## Extract
(Carrot) Bread made in 'an oven with an oven - the pot' and gluten balloons
Yesterday I introduced the two key requirements I love in a good crust: oven spring and steam. Jim Lahey states he has solved this problem by cooking the bread in a preheated Dutch oven. Today I detail my experience with that suggestion.
Corinna Borden | Contributor
Not only does his method of “an oven within an oven - the pot” give you the necessary oven spring and steam for a great crust on your loaf of bread, but also, you don’t have to knead the dough. I found the whole experience easy, delicious and totally accessible.
Instead of kneading the dough, adding mechanical energy, to form gluten (envision long elastic chains of protein forming “gluten balloons” around the CO2 released by the digesting yeast), his recipe calls for moisture and lots of time. The 12-18 hour “long, slow rise,” says Lahey, “brings the gluten molecules into side-by-side alignment to maximize their opportunity to bind to each other and produce a strong, elastic network.”
And the process is so user friendly that even I, a balker of measuring, look forward to following his simple recipe.
Corinna Borden | Contributor
The air released when I removed the plastic after the 18 hours of fermentation flooded my senses with the sweet sour tang of fermentation. Bubbles on the top of the dough were mute evidence of the feeding bacteria - digesting sugars and starches in the grain.
I have done the recipe twice using flours of a different protein level. The classic loaf I followed Lahey’s advice and used bread flour from Westwind Milling Company. Westwind Bread flour has a protein content of 14 percent, which creates a tougher “gluten balloon,” or gluten structure. For the carrot loaf (where I substituted carrot juice for water and added ¾ cup of raisins), I used all-purpose flour from 365. All-purpose flour has a protein content anywhere from 9 percent to 12 percent. My bag is labeled at 12 percent. The higher the protein the stronger the “gluten balloon.” Lahey says he has success with any flour over 11.5 percent protein.

## Recorded data
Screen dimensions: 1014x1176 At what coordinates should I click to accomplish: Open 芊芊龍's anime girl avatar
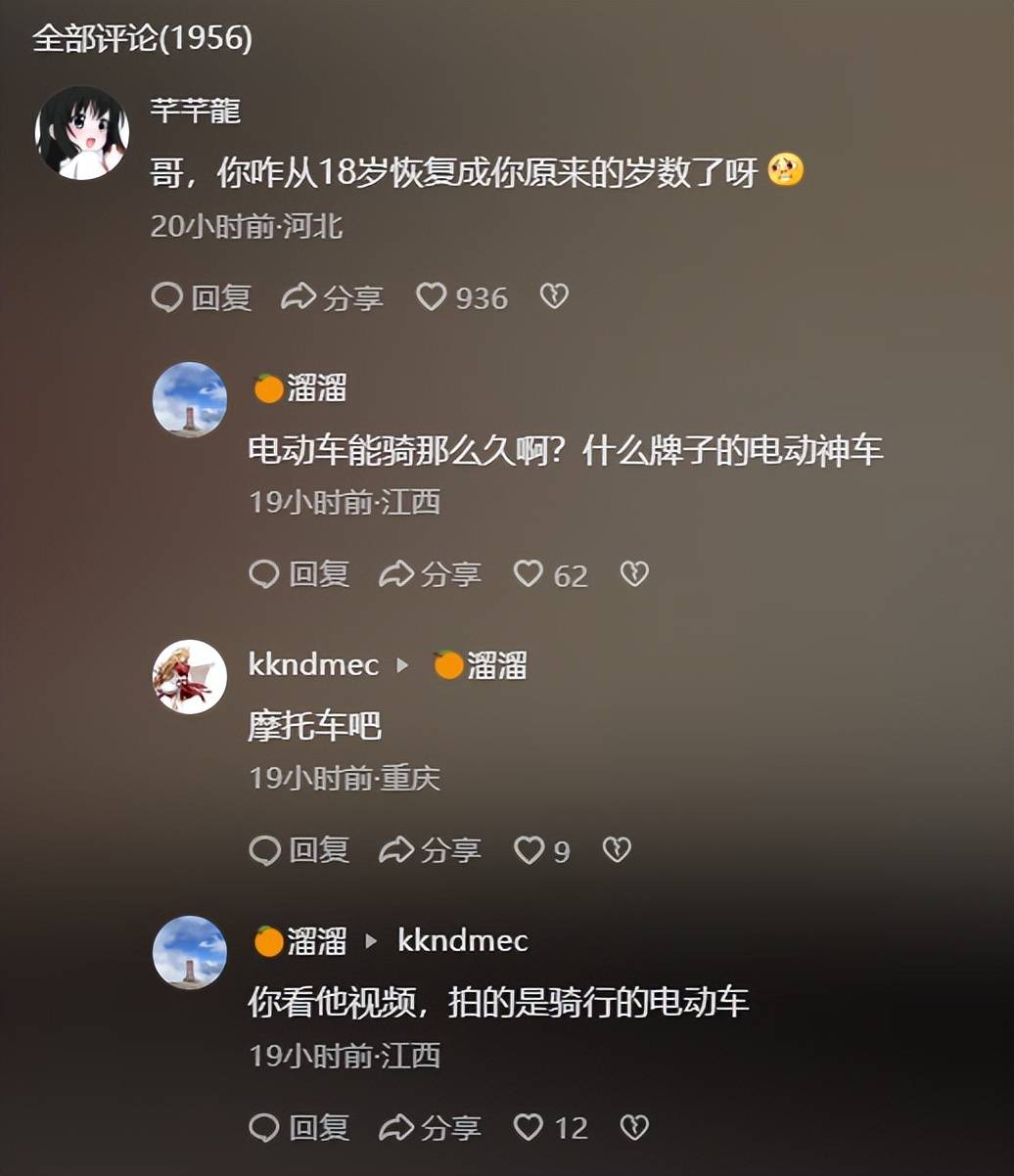point(82,132)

## The problem
Please say whether each of the following statements agrees with the bread article, answering yes or no and quoting the article's words that decide it.
(a) The long, slow rise in Lahey's recipe lasts 12 to 18 hours.
(b) The carrot loaf was made with bread flour from Westwind Milling Company.
(c) Lahey says he has success with any flour over 10 percent protein.

## Task solution
(a) Yes: "The 12-18 hour “long, slow rise,”"
(b) No: "For the carrot loaf (where I substituted carrot juice for water and added ¾ cup of raisins), I used all-purpose flour from 365."
(c) No: "Lahey says he has success with any flour over 11.5 percent protein."